New thinking and new beginning for the Indian community in Australia in the aftermath of Indian students’ troubles and media exposure: a time to show true leadership!

Hello every one!

We all know what was happening and who was doing what in regards to the International Indian students. We know about the rorts/scams. We know how our students were exploited by many including Indian people. We know how they are having a horrible time after some of the schools have closed down or about to close down. There is a general uncertainty around them. It is a very difficult time for them.

Indian Australians have had a great reputation for their standards and conducts. Recent exposure of the scams/rorts in regards to international education has undermined our reputation to some extent.

We all know that the overwhelming majority of our community members are decent people with impeccable character.

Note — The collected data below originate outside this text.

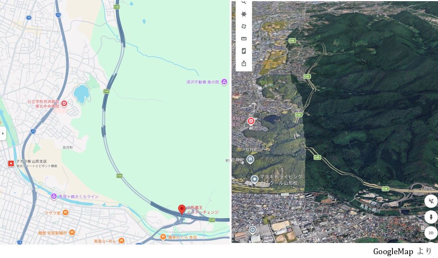The width and height of the screenshot is (438, 258).
Task: Open the 深沢不動尊 奥の院 place marker
Action: pyautogui.click(x=224, y=82)

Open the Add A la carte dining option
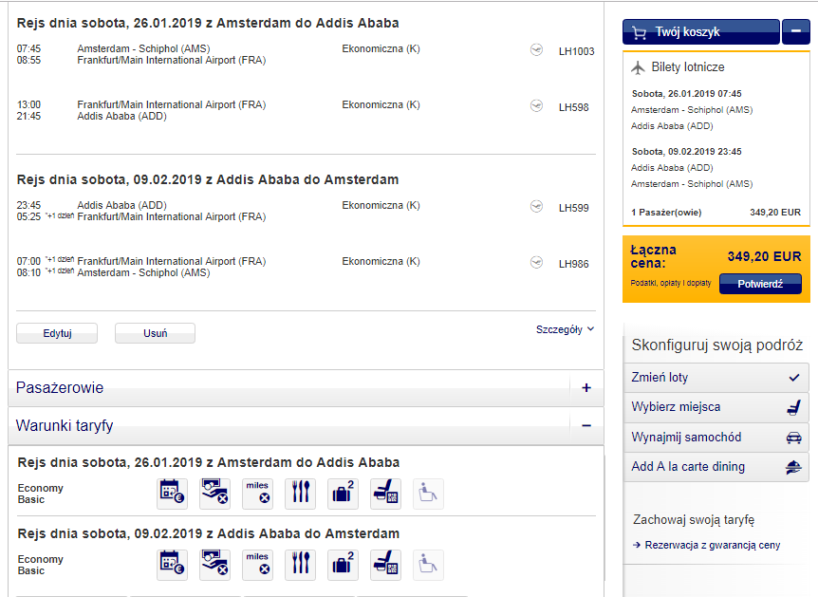coord(716,467)
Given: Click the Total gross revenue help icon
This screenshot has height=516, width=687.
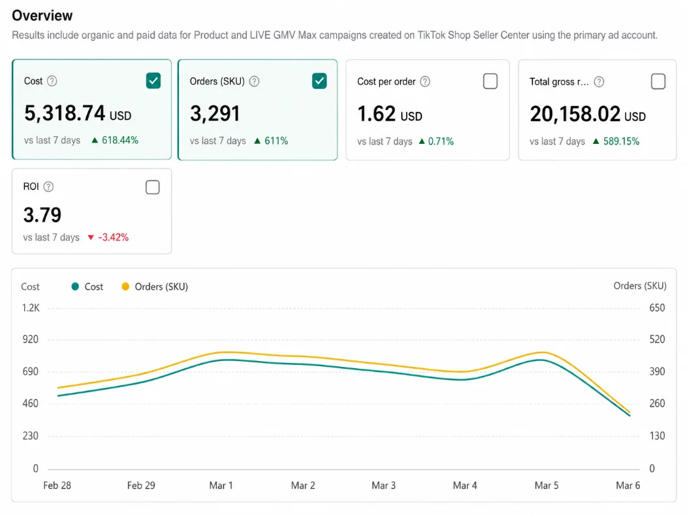Looking at the screenshot, I should click(599, 82).
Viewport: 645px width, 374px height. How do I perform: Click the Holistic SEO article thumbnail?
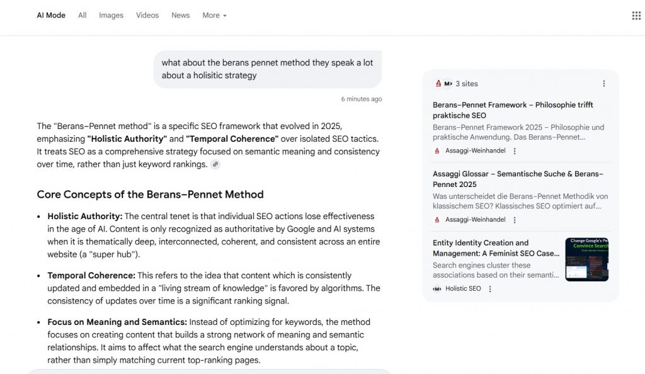pyautogui.click(x=586, y=259)
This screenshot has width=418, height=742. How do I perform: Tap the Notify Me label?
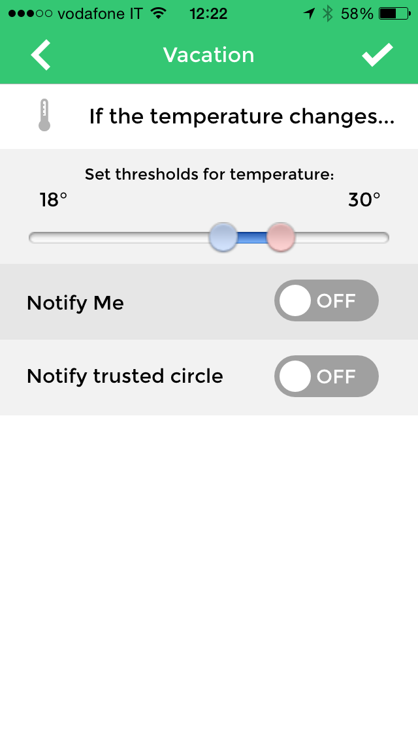tap(75, 303)
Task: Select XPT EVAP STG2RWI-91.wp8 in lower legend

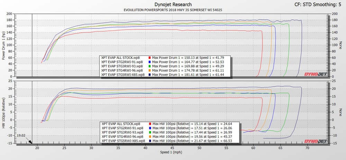Action: point(121,128)
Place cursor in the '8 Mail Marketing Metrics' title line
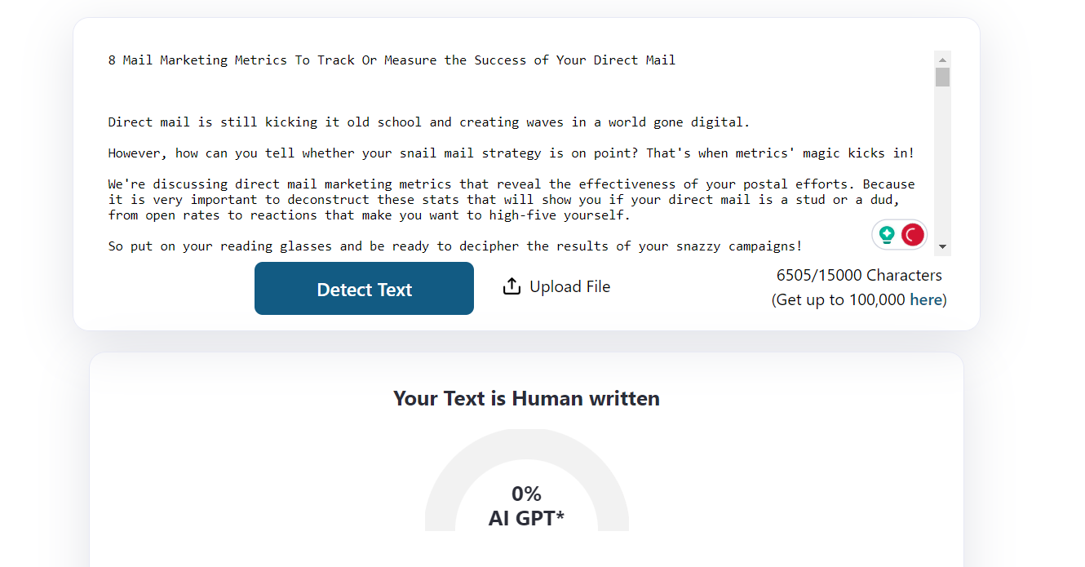The width and height of the screenshot is (1085, 567). 392,60
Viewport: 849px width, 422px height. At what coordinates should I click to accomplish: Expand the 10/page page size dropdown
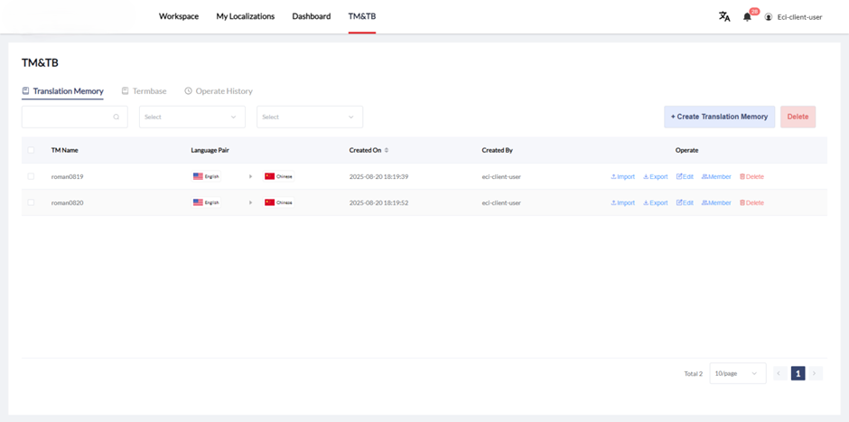click(737, 373)
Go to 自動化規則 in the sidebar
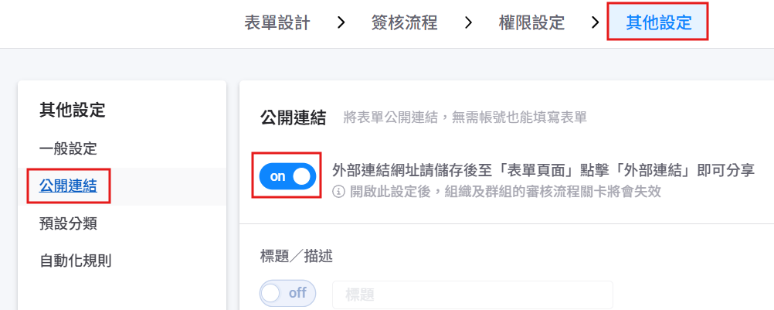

After a conference recently, I and some of my friends went out with some of our Australian friends. We had the usual banter but the discussion did go to the students’ problems. Someone did mention that they were surprised with the rorts/scams involved in the international education and our people. These comments were quite mild and did not make me feel targeted. They were all friendly people.

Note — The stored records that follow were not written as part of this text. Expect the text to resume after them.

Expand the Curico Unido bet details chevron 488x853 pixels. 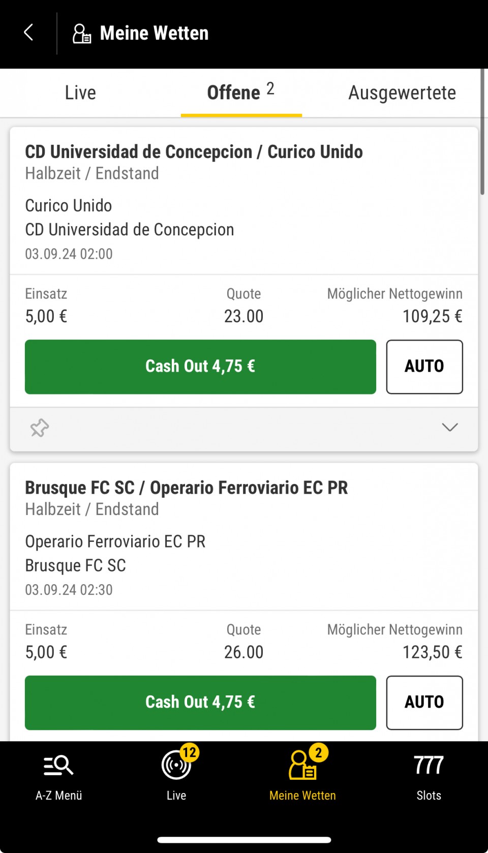[x=450, y=428]
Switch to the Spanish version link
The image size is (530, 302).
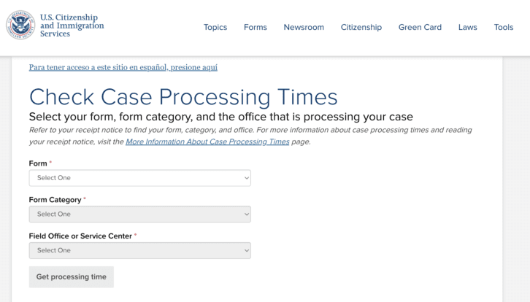(x=123, y=67)
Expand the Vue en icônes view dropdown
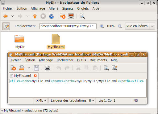 pos(140,26)
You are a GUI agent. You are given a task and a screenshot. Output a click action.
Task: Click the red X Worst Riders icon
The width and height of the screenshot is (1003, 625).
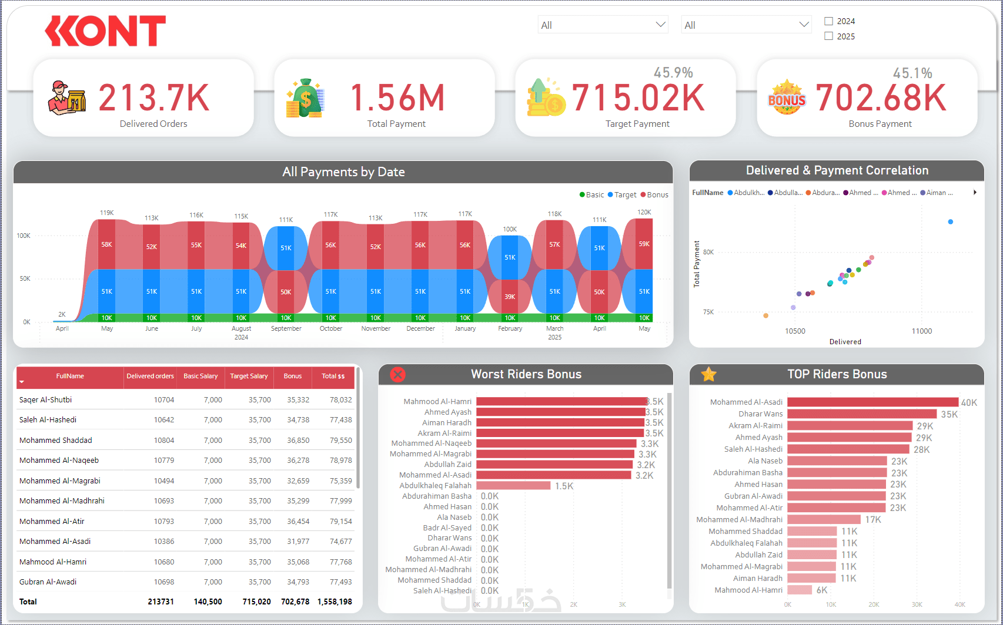398,374
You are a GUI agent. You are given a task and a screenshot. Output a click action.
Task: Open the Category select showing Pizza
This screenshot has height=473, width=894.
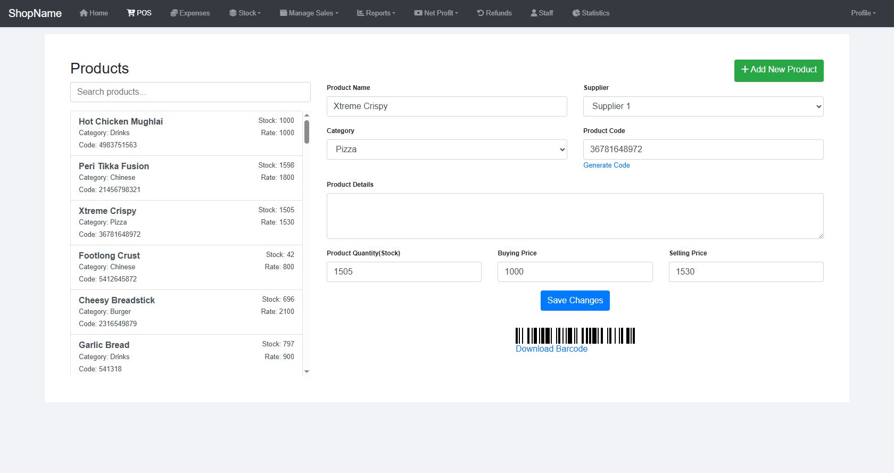coord(446,150)
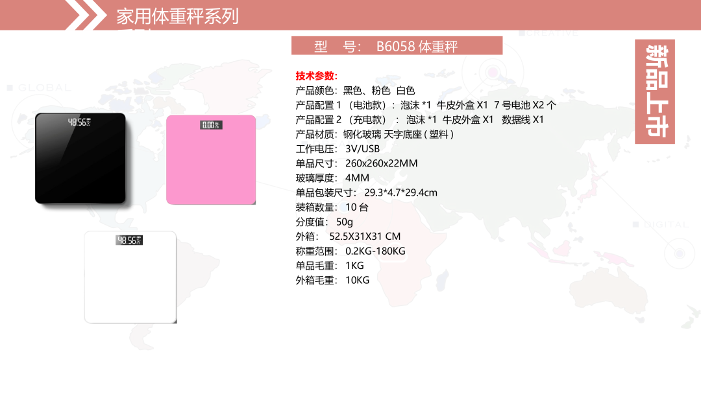Click the 产品配置 1 电池款 line

coord(425,105)
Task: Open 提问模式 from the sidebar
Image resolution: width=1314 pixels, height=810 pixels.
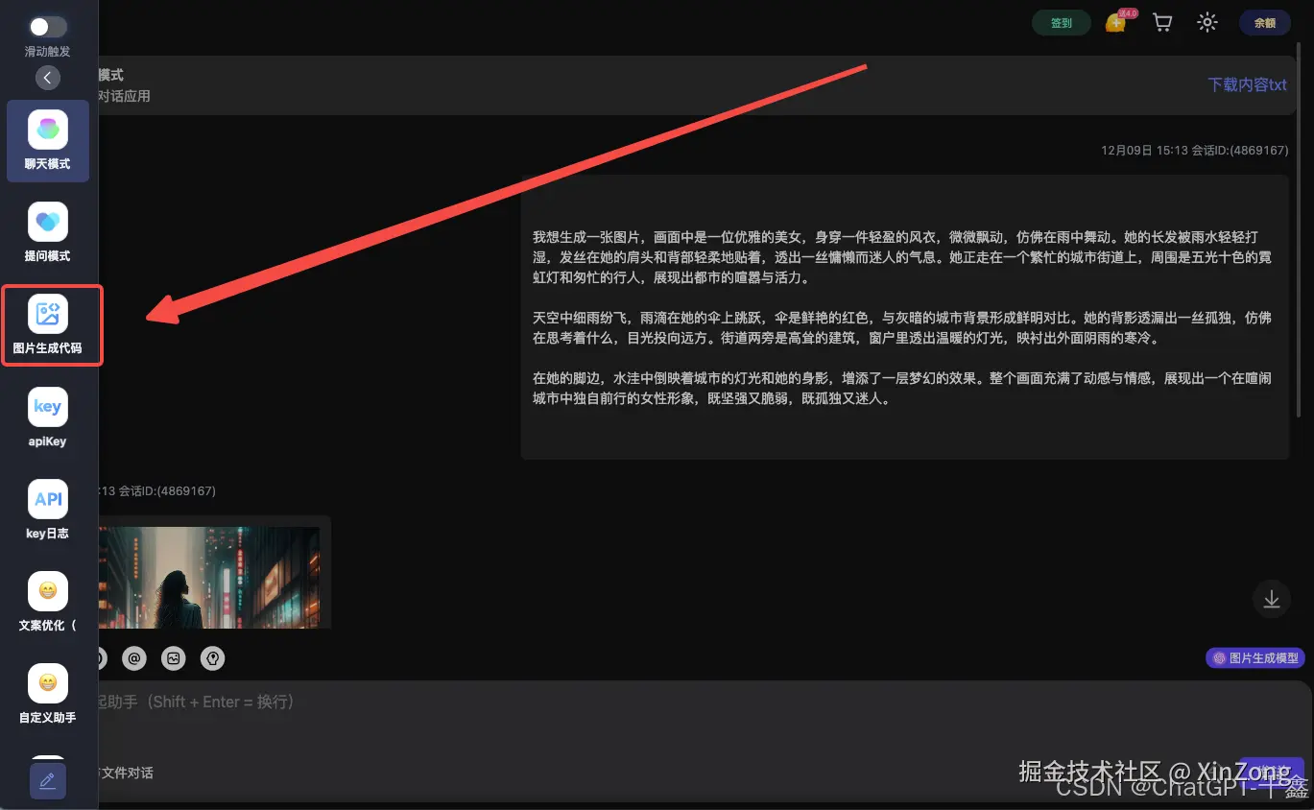Action: coord(47,233)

When I returned home, I did think about what was said. It is obvious that our reputation has had a hit. Out professional people ie doctors, accountants, lawyers and bankers and also business people are the ones who will probably suffer to some extent.

We do have to take a stock of the situation and do have to do something about it too.

Many things can be done but my suggestions are listed here.

1. We make our voices loud and clear about our condemnation of rorts, scams, rorters and scammers.

2. We demand from the Australian and Indian authorities to deal with these issues with a heavy hand and stamp out such activities.

3. We do not associate with those who are involved in rorts/scams socially or in business matters. Most of us have a fairly good idea who these people are.

4. We ask our Indian Gov agencies in Australia to not associate themselves with these people, directly or indirectly, in any shape or form. They must remain Persona Non Grata.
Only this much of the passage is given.